## Task goal
Each record should be returned exactly as it is written.

Supplied data START

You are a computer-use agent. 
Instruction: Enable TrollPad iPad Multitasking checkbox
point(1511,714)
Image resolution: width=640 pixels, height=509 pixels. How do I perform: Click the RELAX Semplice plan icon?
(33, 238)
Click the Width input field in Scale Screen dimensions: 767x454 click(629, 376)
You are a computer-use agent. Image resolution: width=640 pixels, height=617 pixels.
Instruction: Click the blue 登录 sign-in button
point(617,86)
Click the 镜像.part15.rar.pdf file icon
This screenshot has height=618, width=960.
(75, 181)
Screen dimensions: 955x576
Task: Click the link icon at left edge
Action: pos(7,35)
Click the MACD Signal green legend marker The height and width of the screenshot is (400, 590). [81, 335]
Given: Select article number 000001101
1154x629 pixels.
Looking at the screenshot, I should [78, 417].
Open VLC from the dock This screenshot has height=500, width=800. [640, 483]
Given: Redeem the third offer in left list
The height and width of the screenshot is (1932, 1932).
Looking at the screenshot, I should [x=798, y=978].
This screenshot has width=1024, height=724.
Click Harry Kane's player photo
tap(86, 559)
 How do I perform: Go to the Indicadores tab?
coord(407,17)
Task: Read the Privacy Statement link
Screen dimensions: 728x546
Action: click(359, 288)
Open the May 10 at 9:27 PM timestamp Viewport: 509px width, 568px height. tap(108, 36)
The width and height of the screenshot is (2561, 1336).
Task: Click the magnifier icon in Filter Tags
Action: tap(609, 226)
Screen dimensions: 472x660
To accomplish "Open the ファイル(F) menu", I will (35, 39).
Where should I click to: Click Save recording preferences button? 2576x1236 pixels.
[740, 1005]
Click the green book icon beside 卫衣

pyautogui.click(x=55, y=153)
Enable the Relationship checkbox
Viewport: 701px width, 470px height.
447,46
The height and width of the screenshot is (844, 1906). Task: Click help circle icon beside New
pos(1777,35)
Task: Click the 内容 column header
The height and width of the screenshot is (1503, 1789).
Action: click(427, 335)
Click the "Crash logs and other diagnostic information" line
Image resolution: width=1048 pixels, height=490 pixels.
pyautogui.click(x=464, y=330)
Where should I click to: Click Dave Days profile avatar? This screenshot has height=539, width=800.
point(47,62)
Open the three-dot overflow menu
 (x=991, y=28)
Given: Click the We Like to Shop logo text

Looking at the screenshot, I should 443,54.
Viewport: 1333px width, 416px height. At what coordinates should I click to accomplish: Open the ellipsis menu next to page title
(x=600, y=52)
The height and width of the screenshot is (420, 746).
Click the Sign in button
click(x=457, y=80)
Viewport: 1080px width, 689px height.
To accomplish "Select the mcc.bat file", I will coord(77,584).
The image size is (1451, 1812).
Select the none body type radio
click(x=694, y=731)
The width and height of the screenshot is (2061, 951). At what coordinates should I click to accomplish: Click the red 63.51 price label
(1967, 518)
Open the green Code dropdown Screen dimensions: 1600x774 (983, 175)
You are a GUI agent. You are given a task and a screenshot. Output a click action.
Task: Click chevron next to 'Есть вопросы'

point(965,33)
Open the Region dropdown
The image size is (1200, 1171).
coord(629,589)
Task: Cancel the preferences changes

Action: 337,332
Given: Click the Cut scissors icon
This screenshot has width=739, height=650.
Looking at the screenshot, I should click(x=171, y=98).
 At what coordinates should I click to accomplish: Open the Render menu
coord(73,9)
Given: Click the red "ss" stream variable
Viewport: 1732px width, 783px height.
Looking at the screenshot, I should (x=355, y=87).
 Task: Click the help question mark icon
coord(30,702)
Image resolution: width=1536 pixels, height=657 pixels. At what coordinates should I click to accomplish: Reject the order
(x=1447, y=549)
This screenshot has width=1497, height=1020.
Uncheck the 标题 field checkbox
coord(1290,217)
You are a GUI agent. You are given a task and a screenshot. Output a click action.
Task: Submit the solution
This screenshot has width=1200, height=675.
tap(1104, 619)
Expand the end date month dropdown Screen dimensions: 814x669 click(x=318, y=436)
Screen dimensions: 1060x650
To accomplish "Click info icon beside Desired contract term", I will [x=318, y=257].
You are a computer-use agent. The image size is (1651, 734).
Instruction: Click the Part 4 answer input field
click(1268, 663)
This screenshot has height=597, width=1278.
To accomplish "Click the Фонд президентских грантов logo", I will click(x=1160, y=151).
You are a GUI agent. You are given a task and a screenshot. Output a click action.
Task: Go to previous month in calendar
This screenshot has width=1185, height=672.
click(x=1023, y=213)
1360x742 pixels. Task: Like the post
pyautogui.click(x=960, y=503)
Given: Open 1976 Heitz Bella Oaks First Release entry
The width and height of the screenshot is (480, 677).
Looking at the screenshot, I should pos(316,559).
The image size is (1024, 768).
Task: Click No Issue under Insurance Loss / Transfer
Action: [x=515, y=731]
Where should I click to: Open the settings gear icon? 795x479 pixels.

Supplied data END

## Completed task
You are a computer-use agent. 
Instruction: Enable TrollPad iPad Multitasking checkbox
point(1511,714)
Image resolution: width=640 pixels, height=509 pixels. How do I perform: Click the RELAX Semplice plan icon?
(33, 238)
Click the Width input field in Scale Screen dimensions: 767x454 click(629, 376)
You are a computer-use agent. Image resolution: width=640 pixels, height=617 pixels.
Instruction: Click the blue 登录 sign-in button
point(617,86)
Click the 镜像.part15.rar.pdf file icon
This screenshot has height=618, width=960.
(75, 181)
Screen dimensions: 955x576
Task: Click the link icon at left edge
Action: pos(7,35)
Click the MACD Signal green legend marker The height and width of the screenshot is (400, 590). [81, 335]
Given: Select article number 000001101
1154x629 pixels.
Looking at the screenshot, I should [78, 417].
Open VLC from the dock This screenshot has height=500, width=800. [640, 483]
Given: Redeem the third offer in left list
The height and width of the screenshot is (1932, 1932).
Looking at the screenshot, I should [x=798, y=978].
This screenshot has width=1024, height=724.
Click Harry Kane's player photo
tap(86, 559)
 How do I perform: Go to the Indicadores tab?
coord(407,17)
Task: Read the Privacy Statement link
Screen dimensions: 728x546
Action: click(359, 288)
Open the May 10 at 9:27 PM timestamp Viewport: 509px width, 568px height. tap(108, 36)
The width and height of the screenshot is (2561, 1336).
Task: Click the magnifier icon in Filter Tags
Action: tap(609, 226)
Screen dimensions: 472x660
To accomplish "Open the ファイル(F) menu", I will (35, 39).
Where should I click to: Click Save recording preferences button? 2576x1236 pixels.
[740, 1005]
Click the green book icon beside 卫衣

pyautogui.click(x=55, y=153)
Enable the Relationship checkbox
Viewport: 701px width, 470px height.
447,46
The height and width of the screenshot is (844, 1906). Task: Click help circle icon beside New
pos(1777,35)
Task: Click the 内容 column header
The height and width of the screenshot is (1503, 1789).
Action: click(427, 335)
Click the "Crash logs and other diagnostic information" line
Image resolution: width=1048 pixels, height=490 pixels.
pyautogui.click(x=464, y=330)
Where should I click to: Click Dave Days profile avatar? This screenshot has height=539, width=800.
point(47,62)
Open the three-dot overflow menu
 (x=991, y=28)
Given: Click the We Like to Shop logo text

Looking at the screenshot, I should 443,54.
Viewport: 1333px width, 416px height. At what coordinates should I click to accomplish: Open the ellipsis menu next to page title
(x=600, y=52)
The height and width of the screenshot is (420, 746).
Click the Sign in button
click(x=457, y=80)
Viewport: 1080px width, 689px height.
To accomplish "Select the mcc.bat file", I will coord(77,584).
The image size is (1451, 1812).
Select the none body type radio
click(x=694, y=731)
The width and height of the screenshot is (2061, 951). At what coordinates should I click to accomplish: Click the red 63.51 price label
(1967, 518)
Open the green Code dropdown Screen dimensions: 1600x774 (983, 175)
You are a GUI agent. You are given a task and a screenshot. Output a click action.
Task: Click chevron next to 'Есть вопросы'

point(965,33)
Open the Region dropdown
The image size is (1200, 1171).
coord(629,589)
Task: Cancel the preferences changes

Action: 337,332
Given: Click the Cut scissors icon
This screenshot has width=739, height=650.
Looking at the screenshot, I should click(x=171, y=98).
 At what coordinates should I click to accomplish: Open the Render menu
coord(73,9)
Given: Click the red "ss" stream variable
Viewport: 1732px width, 783px height.
Looking at the screenshot, I should (x=355, y=87).
 Task: Click the help question mark icon
coord(30,702)
Image resolution: width=1536 pixels, height=657 pixels. At what coordinates should I click to accomplish: Reject the order
(x=1447, y=549)
This screenshot has width=1497, height=1020.
Uncheck the 标题 field checkbox
coord(1290,217)
You are a GUI agent. You are given a task and a screenshot. Output a click action.
Task: Submit the solution
This screenshot has width=1200, height=675.
tap(1104, 619)
Expand the end date month dropdown Screen dimensions: 814x669 click(x=318, y=436)
Screen dimensions: 1060x650
To accomplish "Click info icon beside Desired contract term", I will [x=318, y=257].
You are a computer-use agent. The image size is (1651, 734).
Instruction: Click the Part 4 answer input field
click(1268, 663)
This screenshot has height=597, width=1278.
To accomplish "Click the Фонд президентских грантов logo", I will click(x=1160, y=151).
You are a GUI agent. You are given a task and a screenshot. Output a click action.
Task: Go to previous month in calendar
This screenshot has width=1185, height=672.
click(x=1023, y=213)
1360x742 pixels. Task: Like the post
pyautogui.click(x=960, y=503)
Given: Open 1976 Heitz Bella Oaks First Release entry
The width and height of the screenshot is (480, 677).
Looking at the screenshot, I should pos(316,559).
The image size is (1024, 768).
Task: Click No Issue under Insurance Loss / Transfer
Action: [x=515, y=731]
Where should I click to: Open the settings gear icon? 795x479 pixels.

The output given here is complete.